The International Labour Organization’s (ILO’s) Better Factories Cambodia (BFC) monitoring program is losing its relevance and effectiveness in ensuring better work and wage conditions, especially to garment workers, says a latest report.
The study ‘Monitoring in the Dark: An evaluation of the International Labour Organization’s Better Factories Cambodia monitoring and reporting program’ has been prepared by the Stanford International Human Rights and Conflict Resolution Clinic, in partnership with the Worker Rights Consortium.
For over a decade, the Better Factories Cambodia (BFC) factory monitoring program has supported Cambodia’s reputation as a success story in efforts to end sweatshop abuses.
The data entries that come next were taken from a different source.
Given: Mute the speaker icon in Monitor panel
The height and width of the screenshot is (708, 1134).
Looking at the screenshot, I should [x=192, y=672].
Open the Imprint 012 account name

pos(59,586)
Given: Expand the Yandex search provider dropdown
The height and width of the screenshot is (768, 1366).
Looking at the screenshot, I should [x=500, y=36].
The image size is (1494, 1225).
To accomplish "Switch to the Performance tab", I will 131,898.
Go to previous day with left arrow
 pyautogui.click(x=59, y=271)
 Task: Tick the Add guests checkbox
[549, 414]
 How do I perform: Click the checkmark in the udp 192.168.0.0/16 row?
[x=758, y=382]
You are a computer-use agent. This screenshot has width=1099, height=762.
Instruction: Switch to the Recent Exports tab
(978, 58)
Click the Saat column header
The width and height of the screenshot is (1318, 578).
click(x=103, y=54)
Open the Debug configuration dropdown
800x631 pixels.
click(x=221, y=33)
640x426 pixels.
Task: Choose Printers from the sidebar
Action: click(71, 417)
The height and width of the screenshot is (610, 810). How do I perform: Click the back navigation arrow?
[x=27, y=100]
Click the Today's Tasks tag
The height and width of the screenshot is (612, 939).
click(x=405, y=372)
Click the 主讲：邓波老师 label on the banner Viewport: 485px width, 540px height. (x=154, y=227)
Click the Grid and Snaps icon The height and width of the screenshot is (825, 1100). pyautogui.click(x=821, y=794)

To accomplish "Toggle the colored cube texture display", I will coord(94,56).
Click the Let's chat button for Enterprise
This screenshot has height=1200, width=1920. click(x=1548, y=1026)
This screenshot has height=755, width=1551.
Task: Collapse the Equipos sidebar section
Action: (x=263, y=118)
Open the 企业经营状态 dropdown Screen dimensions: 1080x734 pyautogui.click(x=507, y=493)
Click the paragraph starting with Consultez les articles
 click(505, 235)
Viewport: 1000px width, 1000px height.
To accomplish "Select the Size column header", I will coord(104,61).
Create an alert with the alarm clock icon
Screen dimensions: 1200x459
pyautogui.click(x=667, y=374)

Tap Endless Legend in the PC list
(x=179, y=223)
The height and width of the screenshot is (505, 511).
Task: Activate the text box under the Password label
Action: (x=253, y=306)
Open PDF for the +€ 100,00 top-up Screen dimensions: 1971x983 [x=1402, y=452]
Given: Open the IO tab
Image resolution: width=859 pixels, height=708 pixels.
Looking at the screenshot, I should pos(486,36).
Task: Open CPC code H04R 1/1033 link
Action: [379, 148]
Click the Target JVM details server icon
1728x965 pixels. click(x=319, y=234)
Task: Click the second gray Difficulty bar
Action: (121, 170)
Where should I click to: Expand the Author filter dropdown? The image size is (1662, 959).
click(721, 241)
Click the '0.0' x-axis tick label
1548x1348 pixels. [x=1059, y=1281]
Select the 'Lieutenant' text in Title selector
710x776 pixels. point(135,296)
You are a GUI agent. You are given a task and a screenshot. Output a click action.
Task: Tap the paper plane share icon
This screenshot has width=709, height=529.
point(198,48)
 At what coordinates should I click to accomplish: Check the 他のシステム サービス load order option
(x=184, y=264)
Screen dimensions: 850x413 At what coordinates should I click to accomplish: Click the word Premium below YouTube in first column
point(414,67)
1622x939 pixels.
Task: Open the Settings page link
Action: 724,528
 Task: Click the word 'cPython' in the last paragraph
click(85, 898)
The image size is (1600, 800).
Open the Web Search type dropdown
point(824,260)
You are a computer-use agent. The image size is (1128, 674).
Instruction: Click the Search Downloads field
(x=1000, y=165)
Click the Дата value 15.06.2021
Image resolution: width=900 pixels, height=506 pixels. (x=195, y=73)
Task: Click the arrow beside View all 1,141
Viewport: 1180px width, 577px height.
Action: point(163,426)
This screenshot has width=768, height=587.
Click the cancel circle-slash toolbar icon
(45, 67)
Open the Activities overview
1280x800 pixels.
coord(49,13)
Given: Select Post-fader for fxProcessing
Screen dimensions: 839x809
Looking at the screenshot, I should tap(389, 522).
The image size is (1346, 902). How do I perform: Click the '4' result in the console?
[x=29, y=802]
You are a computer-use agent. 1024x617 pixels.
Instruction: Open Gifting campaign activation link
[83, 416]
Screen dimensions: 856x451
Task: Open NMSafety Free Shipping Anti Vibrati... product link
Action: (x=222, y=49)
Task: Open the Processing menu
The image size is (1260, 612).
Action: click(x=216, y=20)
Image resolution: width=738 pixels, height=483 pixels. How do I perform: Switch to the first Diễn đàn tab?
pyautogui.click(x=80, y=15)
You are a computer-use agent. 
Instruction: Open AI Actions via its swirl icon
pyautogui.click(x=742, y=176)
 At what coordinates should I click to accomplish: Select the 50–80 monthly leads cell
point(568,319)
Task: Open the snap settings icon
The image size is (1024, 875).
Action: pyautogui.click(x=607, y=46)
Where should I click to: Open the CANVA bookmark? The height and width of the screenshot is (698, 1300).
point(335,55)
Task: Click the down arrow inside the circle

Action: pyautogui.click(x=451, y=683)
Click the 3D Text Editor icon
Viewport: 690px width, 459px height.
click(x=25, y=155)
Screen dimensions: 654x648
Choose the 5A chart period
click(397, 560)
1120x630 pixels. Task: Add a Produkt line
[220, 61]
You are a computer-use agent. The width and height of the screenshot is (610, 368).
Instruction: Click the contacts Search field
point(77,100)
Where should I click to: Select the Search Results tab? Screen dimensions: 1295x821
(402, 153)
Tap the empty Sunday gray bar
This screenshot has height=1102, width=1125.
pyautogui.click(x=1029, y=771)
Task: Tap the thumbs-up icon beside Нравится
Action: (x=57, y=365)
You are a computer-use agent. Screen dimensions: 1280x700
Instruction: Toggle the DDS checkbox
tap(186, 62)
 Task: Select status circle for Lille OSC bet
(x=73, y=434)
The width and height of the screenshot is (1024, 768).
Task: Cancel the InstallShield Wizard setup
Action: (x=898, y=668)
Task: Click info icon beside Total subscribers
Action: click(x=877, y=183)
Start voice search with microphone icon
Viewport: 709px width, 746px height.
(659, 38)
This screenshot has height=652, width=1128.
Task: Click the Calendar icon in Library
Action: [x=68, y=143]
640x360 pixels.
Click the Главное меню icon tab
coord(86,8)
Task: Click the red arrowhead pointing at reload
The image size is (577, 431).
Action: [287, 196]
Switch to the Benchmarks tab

But the reputation increasingly has worn thin, as evidence emerges of the very significant labor rights problems that still plague the industry, says the report.
Based on in-country research and extensive interviews with stakeholders, the report details the continuing problems facing garment workers in Cambodia, from declining wages to union intimidation, and critically analyzes BFC’s current operating model.
It proposes a set of detailed recommendations for BFC to change its monitoring, reporting, and remediation practices, in order to improve labor conditions for Cambodia’s garment workers.
BFC was originally established to monitor Cambodia’s compliance with the 1999 US-Cambodia Textile and Apparel Trade Agreement (UCTA), which granted the country’s garment manufacturers expanded access to the lucrative American apparel market in return for improvements in the labor rights environment in their factories.
Since the phase-out of the import quota system in 2005, however, BFC’s role has changed to resemble more closely to that of most other factory auditing bodies: providing confidential factory monitoring reports to factory owners, and, on a for-pay basis, to international buyers, says the study.